Cat Power is a magnifier of the beautiful moment, the lyric that melts. Take her cover of “(I can’t get no) Satisfaction” from the first Covers: “But he can’t be a man cause he doesn’t smoke the same cigarettes as me.” I have heard the Rolling Stones version ten trillion times, but I had never heard that line before. It simply never existed before Chan sang it.
Walter Benjamin helps explain her strange phenomenon of magnification: By close-ups of the things around us, by focusing on hidden details of familiar objects, by exploring common place milieus under the ingenious guidance of [the new voice] it extends our comprehension of the necessities which rule our lives; on the other hand, it manages to assure us of an immense and unexpected field of action.

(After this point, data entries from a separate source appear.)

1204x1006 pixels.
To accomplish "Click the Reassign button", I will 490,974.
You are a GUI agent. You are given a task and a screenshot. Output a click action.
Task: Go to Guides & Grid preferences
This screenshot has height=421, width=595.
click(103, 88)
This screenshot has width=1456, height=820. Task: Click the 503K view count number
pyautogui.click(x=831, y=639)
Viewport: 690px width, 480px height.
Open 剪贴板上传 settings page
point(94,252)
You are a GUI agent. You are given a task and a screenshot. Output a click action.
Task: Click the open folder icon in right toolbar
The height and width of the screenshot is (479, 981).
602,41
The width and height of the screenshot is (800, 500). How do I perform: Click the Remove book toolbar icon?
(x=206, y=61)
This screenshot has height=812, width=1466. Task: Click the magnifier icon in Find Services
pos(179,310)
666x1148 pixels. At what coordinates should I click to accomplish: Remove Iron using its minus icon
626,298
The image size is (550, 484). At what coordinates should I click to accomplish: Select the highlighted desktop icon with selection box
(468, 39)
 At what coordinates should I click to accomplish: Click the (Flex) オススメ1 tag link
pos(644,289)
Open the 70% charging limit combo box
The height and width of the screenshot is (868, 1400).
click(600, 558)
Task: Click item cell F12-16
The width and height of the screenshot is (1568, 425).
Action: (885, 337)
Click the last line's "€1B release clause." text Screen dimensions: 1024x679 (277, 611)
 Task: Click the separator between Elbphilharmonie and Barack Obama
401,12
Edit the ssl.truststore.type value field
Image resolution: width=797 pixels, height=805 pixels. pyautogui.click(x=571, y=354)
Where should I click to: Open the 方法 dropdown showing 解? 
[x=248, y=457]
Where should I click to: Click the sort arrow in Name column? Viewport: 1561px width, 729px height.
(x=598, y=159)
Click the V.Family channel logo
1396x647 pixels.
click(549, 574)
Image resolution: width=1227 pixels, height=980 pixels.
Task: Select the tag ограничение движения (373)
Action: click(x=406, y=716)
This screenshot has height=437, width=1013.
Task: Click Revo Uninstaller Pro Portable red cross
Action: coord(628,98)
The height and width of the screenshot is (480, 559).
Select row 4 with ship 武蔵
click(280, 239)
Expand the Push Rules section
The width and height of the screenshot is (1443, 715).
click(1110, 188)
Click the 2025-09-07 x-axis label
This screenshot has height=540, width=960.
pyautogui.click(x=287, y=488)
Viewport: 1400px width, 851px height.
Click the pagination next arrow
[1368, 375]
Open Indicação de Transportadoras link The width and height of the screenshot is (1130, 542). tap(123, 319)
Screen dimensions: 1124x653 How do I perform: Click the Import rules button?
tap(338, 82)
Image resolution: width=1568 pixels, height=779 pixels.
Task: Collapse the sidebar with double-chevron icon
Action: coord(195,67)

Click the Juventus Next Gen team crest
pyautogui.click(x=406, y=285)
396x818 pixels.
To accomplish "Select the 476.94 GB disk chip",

Instead of the song as a closed system, forever preserved in the aura of the original, Chan opens it up, delicately, unfolding each lyric. The familiar is new again. It’s uncanny.
Jukebox operates under the same logic. Stripping "I Believe in You" (a cover from Slow Train Coming) down to a single electric guitar shuffle, she distills the solitary substance of faith. With a sloven slide-guitar, she rides off into nowhere on the Highwaymen's "Silver Stallion," and she lulls Sinatra's "New York, New York" into a languorous, ominous ballad, lingering over some words, neglecting others.
Never afraid of her own medicine (perhaps a Judy Garland-esque cocktail) she dismantles and reconstructs her own songs, most notably 1998's "Metal Heart" and 2006’s “Could We.” But this is never egotistical, for the cover insists the I is always another.
Sure, Cat Power is unstable: It’s her weapon of choice.